The vet came out and told us she needed to be euthanized. Right up to the end she hadn’t seemed that sick. She was alert, eating and drinking and so we continued to hope. It took Jon and I both a couple of hours to come to grips with what we needed to do. The doctor took blood and stool samples to run three different tests. After he left we called another farmer to make sure we knew how to put her down so that she wouldn’t suffer. We talked about who should shoot her, both of us trying to protect the other from the inevitable psychic trauma of putting down a pet. Jon did the deed, and well I might add. She stopped breathing in a couple of seconds. He said there was hardly any mess.

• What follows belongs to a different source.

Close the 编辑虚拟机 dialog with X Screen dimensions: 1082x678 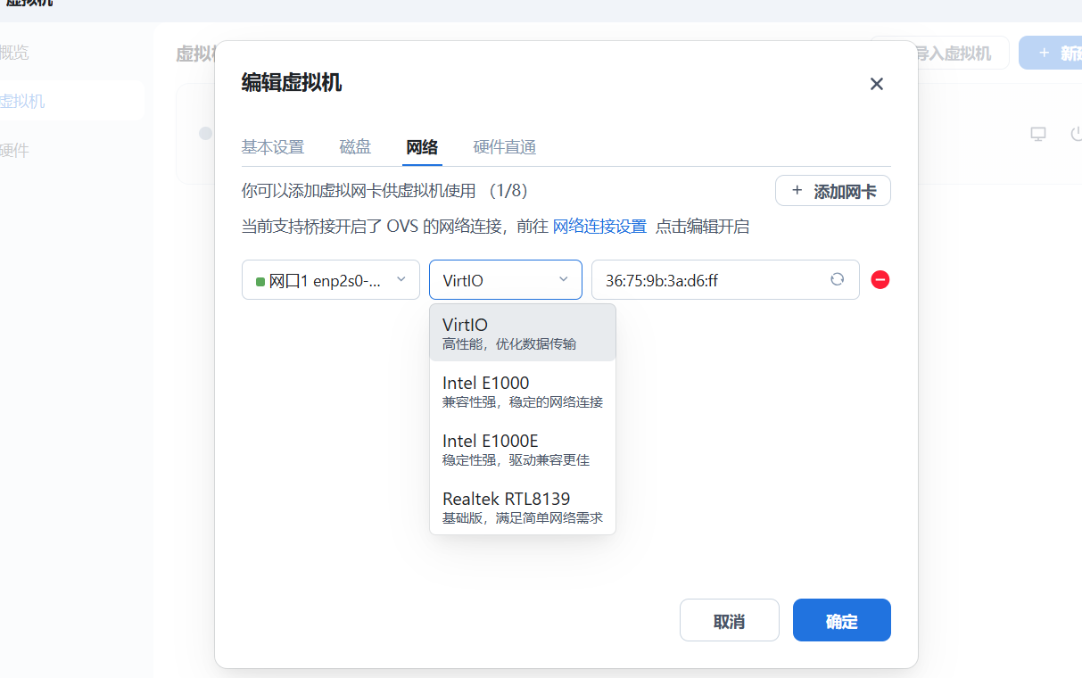876,84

This morning I got a call from the vet. She died from Johne’s disease. It’s official name is Mycobacterium paratuberculosis. It infects the intestines and the animal catches it as a baby. It is latent until the animal is 2 or 3 years old. Eventually they develop the symptoms Lilly had: diarrhea, healthy appetite, no fever but wasting. It does not respond to antibiotics and is always fatal. 😦
So now we know. There was nothing I could have done that would have saved her and I suppose I am somewhat relieved that it wasn’t some gross failure of mine that caused her death. I thought this news would make me feel better but actually I feel like a scab was torn off and I find I am quite depressed. I have great admiration for the tough old farmers who undoubtedly took things like this in stride. I, on the other hand, am a city girl and need time to learn to take these things in stride. I wonder if I have enough years left.